Morphological differentiation of neuropeptide Y neurons in aggregate cultures of dissociated fetal cortical cells: a model system for glia-neuron paracrine interactions

Abstract

The temporal changes in the morphological profiles of neuropeptide Y (NPY) neurons and their topographical relationship with glial cells (astrocytes) were characterized in aggregate cultures derived from fetal cortical tissue using immunocytochemical procedures. On day 6 of culture, structures labelled with NPY antibodies were small and uneven in size but many resembled neuronal cell bodies. On day 14, neuronal perikarya were well defined and several morphological types of NPY neurons could be distinguished most of which gave rise to beaded processes: unipolar or multipolar bitufted neurons whose processes branch in close proximity to the cell body; bipolar neurons; and multipolar neurons.

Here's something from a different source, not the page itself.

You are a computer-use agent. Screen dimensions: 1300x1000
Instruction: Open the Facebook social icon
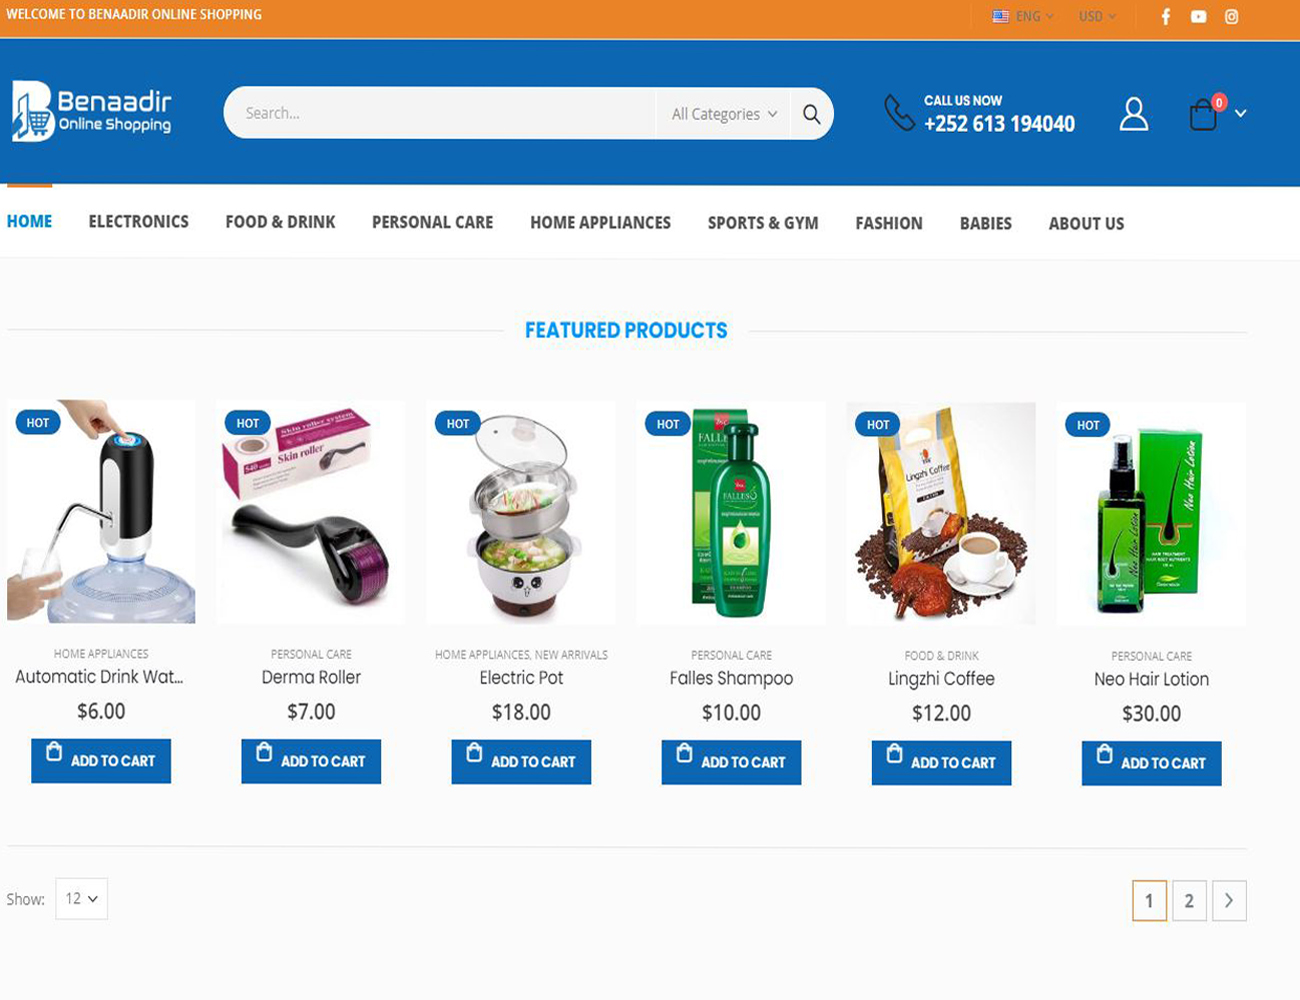point(1165,17)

On day 23, heavily punctate and asymmetrically labelled cell bodies were dispersed throughout the aggregate; neuronal processes were less conspicuous. At 14 and 23 days, cells expressing glial fibrillary acidic protein (GFAP) and neuronal specific enolase (NSE) were abundantly distributed throughout the aggregate. Using a double immunoreaction on 14-day-old aggregates revealed that GFAP + cells and their processes were in close apposition to and engulfing the NPY neurons. Thus, dissociated fetal NPY neurons undergo morphological differentiation in culture along with astrocytes (GFAP +) and other neuronal cell types (NSE +). Based on the topographical association of astrocytes and neurons, particularly NPY neurons, we propose that the aggregate culture system can serve as a model to study the role of paracrine interactions in the regulation of the expression of NPY.